_Work instruction_
For the records below, print the lines from the line with "Click the dark" through the line with "The image size is (650, 490)." exactly as written; include both end lines and exclude the rest.
Data to process below:
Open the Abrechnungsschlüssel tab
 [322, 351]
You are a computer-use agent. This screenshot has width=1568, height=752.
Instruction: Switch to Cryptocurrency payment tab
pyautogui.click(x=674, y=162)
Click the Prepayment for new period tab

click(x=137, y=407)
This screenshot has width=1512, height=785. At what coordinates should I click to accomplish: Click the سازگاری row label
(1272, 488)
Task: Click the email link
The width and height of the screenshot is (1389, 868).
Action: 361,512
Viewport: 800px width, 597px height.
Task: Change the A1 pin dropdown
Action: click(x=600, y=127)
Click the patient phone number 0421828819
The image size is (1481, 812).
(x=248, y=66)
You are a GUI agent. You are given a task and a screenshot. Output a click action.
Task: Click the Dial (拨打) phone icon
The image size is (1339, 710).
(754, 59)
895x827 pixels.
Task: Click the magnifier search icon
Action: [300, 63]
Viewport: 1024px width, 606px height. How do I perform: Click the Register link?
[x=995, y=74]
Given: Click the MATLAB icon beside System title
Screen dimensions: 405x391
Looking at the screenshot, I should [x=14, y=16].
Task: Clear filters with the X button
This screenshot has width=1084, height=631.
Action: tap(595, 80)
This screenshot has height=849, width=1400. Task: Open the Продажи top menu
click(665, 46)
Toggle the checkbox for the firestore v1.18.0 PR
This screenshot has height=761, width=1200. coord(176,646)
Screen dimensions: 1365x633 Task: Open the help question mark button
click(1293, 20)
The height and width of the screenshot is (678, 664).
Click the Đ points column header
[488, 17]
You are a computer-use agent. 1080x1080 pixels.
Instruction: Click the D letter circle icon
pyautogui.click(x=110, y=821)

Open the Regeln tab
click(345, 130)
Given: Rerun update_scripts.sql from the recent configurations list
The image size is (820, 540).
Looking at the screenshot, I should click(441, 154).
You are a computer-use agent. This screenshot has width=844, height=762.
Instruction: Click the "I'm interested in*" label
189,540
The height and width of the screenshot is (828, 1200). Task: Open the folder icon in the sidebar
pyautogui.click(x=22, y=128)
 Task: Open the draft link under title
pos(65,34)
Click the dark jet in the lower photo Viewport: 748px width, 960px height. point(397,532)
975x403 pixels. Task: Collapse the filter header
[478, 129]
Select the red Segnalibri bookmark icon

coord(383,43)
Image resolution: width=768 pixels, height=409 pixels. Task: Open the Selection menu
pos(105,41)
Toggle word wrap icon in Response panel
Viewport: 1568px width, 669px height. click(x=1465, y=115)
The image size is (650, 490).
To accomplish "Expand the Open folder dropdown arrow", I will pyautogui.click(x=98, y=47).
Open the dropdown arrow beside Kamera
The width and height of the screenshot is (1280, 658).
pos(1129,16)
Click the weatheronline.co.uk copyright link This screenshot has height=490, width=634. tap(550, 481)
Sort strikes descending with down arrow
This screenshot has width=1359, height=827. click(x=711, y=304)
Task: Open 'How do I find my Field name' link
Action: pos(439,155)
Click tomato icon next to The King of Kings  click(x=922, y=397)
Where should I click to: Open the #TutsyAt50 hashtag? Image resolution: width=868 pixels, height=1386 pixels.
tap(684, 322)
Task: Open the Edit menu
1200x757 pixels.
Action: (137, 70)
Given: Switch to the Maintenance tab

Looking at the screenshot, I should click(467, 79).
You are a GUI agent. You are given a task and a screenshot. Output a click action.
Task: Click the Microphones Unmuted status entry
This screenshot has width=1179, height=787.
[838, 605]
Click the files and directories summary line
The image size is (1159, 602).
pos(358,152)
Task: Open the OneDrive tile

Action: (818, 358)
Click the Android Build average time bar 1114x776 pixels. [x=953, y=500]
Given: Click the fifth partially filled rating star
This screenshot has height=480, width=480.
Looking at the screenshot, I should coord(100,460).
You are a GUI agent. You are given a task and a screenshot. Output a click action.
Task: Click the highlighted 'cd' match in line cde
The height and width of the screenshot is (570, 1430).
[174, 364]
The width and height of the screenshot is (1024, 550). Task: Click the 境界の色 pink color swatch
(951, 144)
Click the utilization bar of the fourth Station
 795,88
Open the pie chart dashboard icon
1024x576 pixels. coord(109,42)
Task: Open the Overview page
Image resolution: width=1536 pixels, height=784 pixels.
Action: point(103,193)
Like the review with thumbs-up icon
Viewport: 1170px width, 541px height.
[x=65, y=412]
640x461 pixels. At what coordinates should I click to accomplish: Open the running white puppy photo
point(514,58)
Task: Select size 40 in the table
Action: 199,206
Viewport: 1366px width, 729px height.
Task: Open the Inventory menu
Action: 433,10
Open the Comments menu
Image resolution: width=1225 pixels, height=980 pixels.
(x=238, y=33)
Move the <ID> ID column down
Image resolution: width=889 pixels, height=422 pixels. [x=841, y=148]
End of Data to process.
_Written response_
Click the dark jet in the lower photo Viewport: 748px width, 960px height. point(397,532)
975x403 pixels. Task: Collapse the filter header
[478, 129]
Select the red Segnalibri bookmark icon

coord(383,43)
Image resolution: width=768 pixels, height=409 pixels. Task: Open the Selection menu
pos(105,41)
Toggle word wrap icon in Response panel
Viewport: 1568px width, 669px height. click(x=1465, y=115)
The image size is (650, 490).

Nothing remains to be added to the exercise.